Aqui Deus não está determinando o que
deve ser feito com o corpo, e sim, dizendo ao homem qual será a consequência
inevitável para o seu corpo a partir da queda em pecado: ele passará pela
morte. Quando o corpo morre, inevitavelmente entrará em decomposição e será
necessário sepultá-lo, devolvê-lo à terra. A cremação apenas acelera esse
processo inevitável, e de forma alguma impedirá a ressurreição da carne,
conforme confessamos no Credo Apostólico.
Gosto muito do texto 2Coríntios 5.1-2 na
Nova Tradução na Linguagem de Hoje. Já o utilizei em algumas cerimônias de
sepultamento que oficiei. Ali o apóstolo Paulo escreve para o nosso consolo: “De
fato, nós sabemos que, quando for destruída esta barraca em que vivemos, que é
o nosso corpo aqui na terra, Deus nos dará, para morarmos nela, uma casa no
céu. Essa casa não foi feita por mãos humanas; foi Deus quem a fez, e ela
durará para sempre.
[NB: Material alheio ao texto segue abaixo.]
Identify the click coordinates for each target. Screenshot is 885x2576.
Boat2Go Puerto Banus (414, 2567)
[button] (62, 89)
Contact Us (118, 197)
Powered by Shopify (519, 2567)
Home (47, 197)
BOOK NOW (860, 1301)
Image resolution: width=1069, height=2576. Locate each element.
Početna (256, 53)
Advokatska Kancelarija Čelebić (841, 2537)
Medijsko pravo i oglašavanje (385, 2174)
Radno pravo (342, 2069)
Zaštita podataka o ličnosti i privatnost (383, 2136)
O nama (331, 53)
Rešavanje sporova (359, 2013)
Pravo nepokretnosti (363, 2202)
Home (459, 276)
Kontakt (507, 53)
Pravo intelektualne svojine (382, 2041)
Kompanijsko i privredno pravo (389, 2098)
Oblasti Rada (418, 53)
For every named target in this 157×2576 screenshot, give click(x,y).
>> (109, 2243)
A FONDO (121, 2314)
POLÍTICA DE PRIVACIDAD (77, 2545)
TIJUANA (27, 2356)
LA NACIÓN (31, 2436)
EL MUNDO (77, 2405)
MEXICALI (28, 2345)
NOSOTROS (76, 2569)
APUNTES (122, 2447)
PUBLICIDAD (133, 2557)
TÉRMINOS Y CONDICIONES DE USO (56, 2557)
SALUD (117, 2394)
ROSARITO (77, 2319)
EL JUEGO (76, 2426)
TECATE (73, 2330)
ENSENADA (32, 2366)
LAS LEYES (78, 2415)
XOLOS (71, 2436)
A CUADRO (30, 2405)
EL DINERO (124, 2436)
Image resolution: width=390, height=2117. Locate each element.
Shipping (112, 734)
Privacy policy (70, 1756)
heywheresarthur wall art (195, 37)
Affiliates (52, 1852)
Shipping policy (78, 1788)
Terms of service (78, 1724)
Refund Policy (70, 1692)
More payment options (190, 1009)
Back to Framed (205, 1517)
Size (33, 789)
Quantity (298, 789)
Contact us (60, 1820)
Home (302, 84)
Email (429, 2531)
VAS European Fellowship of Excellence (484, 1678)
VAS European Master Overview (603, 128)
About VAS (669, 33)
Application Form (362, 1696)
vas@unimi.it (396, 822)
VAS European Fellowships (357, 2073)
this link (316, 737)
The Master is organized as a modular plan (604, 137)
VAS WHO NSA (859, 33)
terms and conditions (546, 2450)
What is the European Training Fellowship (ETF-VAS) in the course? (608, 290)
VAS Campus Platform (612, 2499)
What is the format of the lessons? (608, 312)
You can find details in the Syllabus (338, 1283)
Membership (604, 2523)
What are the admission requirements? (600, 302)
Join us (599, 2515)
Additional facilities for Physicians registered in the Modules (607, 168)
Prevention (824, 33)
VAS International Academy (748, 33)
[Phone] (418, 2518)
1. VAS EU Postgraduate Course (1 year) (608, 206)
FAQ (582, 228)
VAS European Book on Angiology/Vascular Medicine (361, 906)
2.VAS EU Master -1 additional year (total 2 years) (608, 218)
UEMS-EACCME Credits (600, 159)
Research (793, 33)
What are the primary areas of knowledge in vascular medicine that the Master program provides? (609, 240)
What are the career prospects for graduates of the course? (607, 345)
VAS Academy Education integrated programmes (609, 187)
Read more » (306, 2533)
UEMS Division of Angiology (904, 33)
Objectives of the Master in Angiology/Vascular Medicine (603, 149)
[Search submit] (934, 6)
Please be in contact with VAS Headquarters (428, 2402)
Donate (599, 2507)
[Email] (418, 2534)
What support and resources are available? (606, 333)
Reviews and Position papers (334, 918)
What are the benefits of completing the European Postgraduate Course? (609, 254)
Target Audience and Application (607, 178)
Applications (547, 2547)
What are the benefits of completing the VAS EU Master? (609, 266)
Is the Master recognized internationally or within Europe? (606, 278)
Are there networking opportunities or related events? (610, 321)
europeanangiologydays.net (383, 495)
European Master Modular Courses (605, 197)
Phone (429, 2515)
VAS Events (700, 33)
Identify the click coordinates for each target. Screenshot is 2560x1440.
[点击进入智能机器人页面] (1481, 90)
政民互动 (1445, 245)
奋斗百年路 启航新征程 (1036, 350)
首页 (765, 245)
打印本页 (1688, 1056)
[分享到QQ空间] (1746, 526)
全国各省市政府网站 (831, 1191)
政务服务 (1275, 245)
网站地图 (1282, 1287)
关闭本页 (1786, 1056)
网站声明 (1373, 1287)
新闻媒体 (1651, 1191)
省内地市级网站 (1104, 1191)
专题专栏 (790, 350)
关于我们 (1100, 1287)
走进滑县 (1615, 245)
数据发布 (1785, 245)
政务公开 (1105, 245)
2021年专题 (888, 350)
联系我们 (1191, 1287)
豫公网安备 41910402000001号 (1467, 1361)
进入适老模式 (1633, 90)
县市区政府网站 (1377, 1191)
Por isso gememos enquanto vivemos nesta casa de agora, pois
gostaríamos de nos mudarmos já para a nossa nova casa no céu. Aquela casa será
o nosso corpo celestial”. Interessante
a comparação que Paulo faz, dizendo que o nosso corpo mortal é uma barraca, uma
habitação provisória, enquanto que o corpo imortal será a nossa casa definitiva
no céu.
O apóstolo Paulo também escreve em 1Coríntios
15.51-54: “Eis que vos digo um mistério: nem todos dormiremos, mas
TRANSFORMADOS seremos todos, num momento, num abrir e fechar de olhos, ao
ressoar da última trombeta. A trombeta soará, os mortos ressuscitarão
incorruptíveis, e nós seremos transformados.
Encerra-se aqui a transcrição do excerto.